With a profound disdain for theoretical frameworks evolved over the centuries, both Indian and Western, the curriculum gives prominence to a little-known homegrown ‘Conscious Full Spectrum Response Model,’ which is yet to face rigorous peer review by already-known theorists. This document further establishes a stereotypical correlation between concentration and math or music, with no reference to or theories suggesting such a correlation.
The proposed curriculum, which begins with believing in nonexclusionary individual and universal values, ends talking about three gunas (sattva-rajas-tamas), undoubtedly to eulogise sattva and to denigrate tamas (avoiding non-vegetarian food), four antah karan, and five koshas, again only to boisterously beat about the majoritarian Hindu ethical way of living.
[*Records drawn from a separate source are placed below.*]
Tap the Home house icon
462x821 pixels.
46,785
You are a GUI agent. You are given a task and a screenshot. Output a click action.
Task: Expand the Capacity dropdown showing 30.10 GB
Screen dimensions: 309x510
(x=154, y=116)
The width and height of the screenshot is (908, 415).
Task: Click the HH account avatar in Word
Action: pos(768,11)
It is not only an ideological apparatus but is so exclusionary that it wants everyone to learn about the Ayurvedic concept of well-being without even acknowledging Allopathic, Unani, Siddha, Homoeopathy, or any other system.
This Mulya Pravah curriculum and the document are both another feather in the list of thoughtless, un-analytical, and stereotypical guidelines to be implemented hysterically across the nation so that we all must evolve so that we may be criminals but not sinners.
(The writer teaches in the Dept. of Education, Central University of Himachal Pradesh, Dharamsala)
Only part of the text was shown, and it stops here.